Formato: Online Artículo Texto
Lenguaje:English
Publicado: BioMed Central 2021
Materias:
Acceso en línea:https://www.ncbi.nlm.nih.gov/pmc/articles/PMC7780374/
https://www.ncbi.nlm.nih.gov/pubmed/33397495
http://dx.doi.org/10.1186/s13195-020-00736-w
Descripción
Sumario:BACKGROUND: Frailty is an aging condition that reflects multisystem decline and an increased risk for adverse outcomes, including differential cognitive decline and impairment. Two prominent approaches for measuring frailty are the frailty phenotype and the frailty index. We explored a complementary data-driven approach for frailty assessment that could detect early frailty profiles (or subtypes) in relatively healthy older adults.
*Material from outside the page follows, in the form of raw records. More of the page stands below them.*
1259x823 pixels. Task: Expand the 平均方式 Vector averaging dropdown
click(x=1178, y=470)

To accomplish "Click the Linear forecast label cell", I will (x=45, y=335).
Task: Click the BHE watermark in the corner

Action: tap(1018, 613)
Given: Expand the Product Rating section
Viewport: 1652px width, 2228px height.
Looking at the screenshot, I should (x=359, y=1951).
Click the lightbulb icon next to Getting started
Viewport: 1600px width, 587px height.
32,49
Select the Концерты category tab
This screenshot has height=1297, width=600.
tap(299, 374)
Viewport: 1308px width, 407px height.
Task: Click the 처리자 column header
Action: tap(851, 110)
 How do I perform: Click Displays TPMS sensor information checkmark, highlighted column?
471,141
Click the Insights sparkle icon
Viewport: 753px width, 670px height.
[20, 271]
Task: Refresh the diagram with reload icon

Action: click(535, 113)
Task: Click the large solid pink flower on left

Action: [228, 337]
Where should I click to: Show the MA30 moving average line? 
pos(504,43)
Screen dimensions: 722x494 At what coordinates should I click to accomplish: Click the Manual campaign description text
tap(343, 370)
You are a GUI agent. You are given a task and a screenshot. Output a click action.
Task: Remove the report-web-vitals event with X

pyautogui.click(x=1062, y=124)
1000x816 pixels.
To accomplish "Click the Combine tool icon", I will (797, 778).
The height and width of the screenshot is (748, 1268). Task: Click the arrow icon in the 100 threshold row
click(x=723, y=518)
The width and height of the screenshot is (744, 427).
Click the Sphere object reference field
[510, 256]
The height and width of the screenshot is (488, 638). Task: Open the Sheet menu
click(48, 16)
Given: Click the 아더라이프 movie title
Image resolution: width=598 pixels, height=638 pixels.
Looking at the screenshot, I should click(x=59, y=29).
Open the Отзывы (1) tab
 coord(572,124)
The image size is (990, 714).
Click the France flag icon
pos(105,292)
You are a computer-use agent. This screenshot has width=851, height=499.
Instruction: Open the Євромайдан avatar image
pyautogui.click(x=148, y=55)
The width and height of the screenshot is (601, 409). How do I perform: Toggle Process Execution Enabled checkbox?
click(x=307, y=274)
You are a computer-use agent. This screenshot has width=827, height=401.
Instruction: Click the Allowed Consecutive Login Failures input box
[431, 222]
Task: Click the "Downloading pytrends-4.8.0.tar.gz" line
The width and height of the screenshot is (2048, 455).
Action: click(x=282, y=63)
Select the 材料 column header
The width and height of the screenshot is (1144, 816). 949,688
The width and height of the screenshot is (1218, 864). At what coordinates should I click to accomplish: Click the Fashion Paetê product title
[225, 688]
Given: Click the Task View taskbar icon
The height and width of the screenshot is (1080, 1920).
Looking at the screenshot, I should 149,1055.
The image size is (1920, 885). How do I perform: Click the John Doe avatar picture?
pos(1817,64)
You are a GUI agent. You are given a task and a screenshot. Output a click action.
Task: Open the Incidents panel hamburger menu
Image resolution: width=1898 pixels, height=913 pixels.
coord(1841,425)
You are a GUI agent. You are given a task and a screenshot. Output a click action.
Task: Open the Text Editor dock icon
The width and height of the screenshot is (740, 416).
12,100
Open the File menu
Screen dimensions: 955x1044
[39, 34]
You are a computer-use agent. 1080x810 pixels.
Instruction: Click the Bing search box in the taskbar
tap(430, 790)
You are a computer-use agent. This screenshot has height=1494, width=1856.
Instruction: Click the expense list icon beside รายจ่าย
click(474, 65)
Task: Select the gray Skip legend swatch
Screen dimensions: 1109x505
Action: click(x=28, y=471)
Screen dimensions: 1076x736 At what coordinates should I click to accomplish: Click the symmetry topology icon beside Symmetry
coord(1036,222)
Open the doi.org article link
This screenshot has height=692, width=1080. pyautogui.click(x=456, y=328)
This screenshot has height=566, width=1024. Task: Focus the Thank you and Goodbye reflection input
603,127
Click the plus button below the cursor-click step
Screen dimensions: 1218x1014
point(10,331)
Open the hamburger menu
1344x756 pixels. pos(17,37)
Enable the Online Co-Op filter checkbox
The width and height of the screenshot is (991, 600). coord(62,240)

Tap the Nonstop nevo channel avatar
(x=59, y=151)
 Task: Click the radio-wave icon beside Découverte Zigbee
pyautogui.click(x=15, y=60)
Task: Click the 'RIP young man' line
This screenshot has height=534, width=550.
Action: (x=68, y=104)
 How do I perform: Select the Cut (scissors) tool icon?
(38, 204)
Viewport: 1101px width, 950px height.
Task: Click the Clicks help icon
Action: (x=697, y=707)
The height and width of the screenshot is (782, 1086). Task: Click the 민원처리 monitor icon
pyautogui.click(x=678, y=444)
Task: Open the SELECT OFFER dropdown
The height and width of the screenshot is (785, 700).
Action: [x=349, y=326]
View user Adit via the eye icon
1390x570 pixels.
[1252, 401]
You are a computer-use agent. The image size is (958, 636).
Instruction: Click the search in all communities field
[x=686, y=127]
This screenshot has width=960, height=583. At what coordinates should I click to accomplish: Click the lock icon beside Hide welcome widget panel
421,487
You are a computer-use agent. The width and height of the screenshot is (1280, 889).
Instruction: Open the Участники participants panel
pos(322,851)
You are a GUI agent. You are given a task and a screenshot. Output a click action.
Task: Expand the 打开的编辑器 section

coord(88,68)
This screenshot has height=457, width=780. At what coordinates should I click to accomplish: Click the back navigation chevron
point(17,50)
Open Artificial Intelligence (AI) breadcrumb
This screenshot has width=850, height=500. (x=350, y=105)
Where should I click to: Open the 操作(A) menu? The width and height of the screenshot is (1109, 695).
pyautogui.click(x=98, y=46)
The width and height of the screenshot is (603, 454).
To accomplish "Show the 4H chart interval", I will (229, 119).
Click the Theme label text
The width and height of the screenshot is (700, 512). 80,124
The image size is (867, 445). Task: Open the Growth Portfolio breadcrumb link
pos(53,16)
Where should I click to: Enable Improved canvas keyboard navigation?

Specifically, we tested whether (1) modalities of early frailty profiles could be empirically determined, (2) the extracted profiles were differentially related to longitudinal cognitive decline, and (3) the profile and prediction patterns were robust for males and females. METHODS: Participants (n = 649; M age = 70.61, range 53–95) were community-dwelling older adults from the Victoria Longitudinal Study who contributed data for baseline multi-morbidity assessment and longitudinal cognitive trajectory analyses. An exploratory factor analysis on 50 multi-morbidity items produced 7 separable health domains. The proportion of deficits in each domain was calculated and used as continuous indicators in a data-driven latent profile analysis (LPA). We subsequently examined how frailty profiles related to the level and rate of change in a latent neurocognitive speed variable. RESULTS: LPA results distinguished three profiles: not-clinically-frail (NCF; characterized by limited impairment across indicators; 84%), mobility-type frailty (MTF; characterized by impaired mobility function; 9%), and respiratory-type frailty (RTF; characterized by impaired respiratory function; 7%). These profiles showed differential neurocognitive slowing, such that MTF was associated with the steepest decline, followed by RTF, and then NCF. The baseline frailty index scores were the highest for MTF and RTF and increased over time. All observations were robust across sex. CONCLUSIONS: A data-driven approach to early frailty assessment detected differentiable profiles that may be characterized as morbidity-intensive portals into broader and chronic frailty. Early inventions targeting mobility or respiratory deficits may have positive downstream effects on frailty progression and cognitive decline. SUPPLEMENTARY INFORMATION: The online version contains supplementary material available at 10.1186/s13195-020-00736-w.